■ Textauszug ■
---
Moderne Schornsteinfeger fegen nicht mehr nur im Kamin
Die Leiter wird angelegt und dann ab aufs Dach, Flachdach in dem Fall. Schornsteinfegermeister Markus Banghard muss heute bei dem Bungalow in Maulbronn (Enzkreis) den Kamin fegen, lässt den an einer Leine befestigten Metallbesen, beschwert von einer gummierten Kugel, hineingleiten, bis der Besen hörbar und doch ziemlich geräuschlos im Keller ankommt. Nix zu beanstanden.
Banghard ist bevollmächtigter Schornsteinfegermeister, zuständig für den Kehrbezirk Enzkreis Nr. 2 – und das Schornsteinfegen allein ist längst nicht mehr der Kern seiner Arbeit. Der Beruf steht vor Umbrüchen, das novellierte Gebäudeenergiegesetz tut sein Übriges.
„So manche Arbeit, auch klassische Tätigkeiten, werden wegfallen und andere dazukommen“, sagt Banghard. „2045 soll Schluss sein mit den fossilen Energien – die jungen Kollegen müssen sich gut überlegen, wie sie sich künftig aufstellen.“
Schornsteinfeger oft ausgebildete Energieberater
Stichwort Wärmewende: Gerade in städtischen Gebieten mit großen Mietwohn-Einheiten sei damit zu rechnen, dass Schornsteinfeger dort bald nicht mehr so viel zu tun haben könnten. Denn wenn ganze Stadtviertel etwa an ein Fernwärmenetz angeschlossen werden, gibt es beispielsweise keine Etagenheizungen mehr, die zu überprüfen wären. „Da haben wir eigentlich nichts mehr zu tun“, sagt Banghard.
Ähnliches gelte, wenn künftig vor allem Wärmepumpen eingebaut werden müssen, die nur in großen Intervallen zu warten sind, in denen nichts verbrennt, die ohne Kamin auskommen – und damit eigentlich auch ohne Schornsteinfeger.
---
■ Aufgabe 1 ■
Beantworte anhand des Textes über Schornsteinfeger:
(a) In welchem Ort fegt Markus Banghard den Kamin eines Bungalows?
(b) Für welchen Kehrbezirk ist er zuständig?
(c) Ab welchem Jahr soll laut Banghard Schluss mit den fossilen Energien sein?
■ Aufgabe 2 ■
Stimmen die folgenden Aussagen mit dem Text über Schornsteinfeger überein? Antworte jeweils mit Ja oder Nein und zitiere die entscheidenden Worte.
(a) Der Bungalow in Maulbronn hat ein Flachdach.
(b) Beim Fegen des Kamins stellt Banghard Mängel fest.
(c) Wärmepumpen müssen in kurzen Abständen gewartet werden.
■ Aufgabe 3 ■
Schreibe den Text über Schornsteinfeger im Anschluss an seinen letzten Satz weiter.
Für die Bearbeitung sind die Zeilen ohne Belang.

■ Erfasste Daten ■
---
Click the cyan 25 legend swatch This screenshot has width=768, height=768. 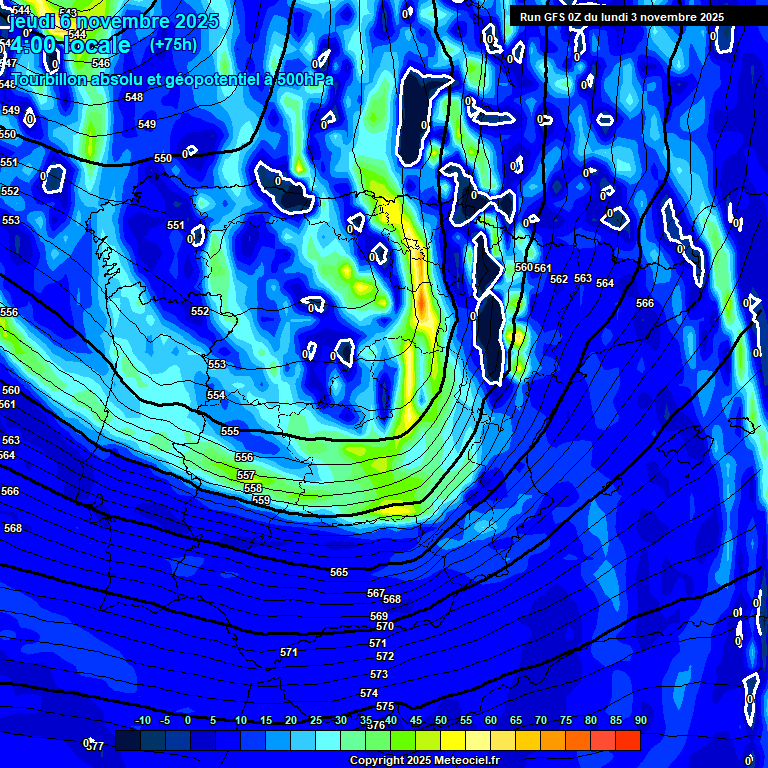click(303, 741)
---
■ Lösung 1 ■
(a) In Maulbronn (Enzkreis).
(b) Für den Kehrbezirk Enzkreis Nr. 2.
(c) Ab 2045.

■ Lösung 2 ■
(a) Ja: „Flachdach in dem Fall“.
(b) Nein: „Nix zu beanstanden.“
(c) Nein: „die nur in großen Intervallen zu warten sind“.

■ Lösung 3 ■
Viele Schornsteinfeger sind mit Blick auf diese Entwicklungen längst ausgebildete Energieberater. Laut dem Bundesverband des Schornsteinfegerhandwerks sind von rund 21.000 Beschäftigten mehr als 11.000 Energieberater (Stand August 2022). Manche machen nur noch das und nichts anderes mehr. „Als klimarelevantes Handwerk sind wir bei der Umsetzung der Energie- und Wärmewende eingebunden“, sagt Verbandssprecherin und Vorständin Julia Bothur.
Außerdem spezialisieren sich Kollegen Banghards Worten zufolge auch auf die Reinigung von Lüftungen, gewerblichen Dunstabzugshauben, möglicherweise auch auf die Reinigung von Feinstaubfiltern, sollte dies zur Pflicht werden. „Wir werden eher noch mehr Kollegen brauchen, die sich den kommenden Aufgaben stellen“, sagt Volker Jobst vom Landesinnungsverband des Schornsteinfegerhandwerks mit Sitz in Ulm.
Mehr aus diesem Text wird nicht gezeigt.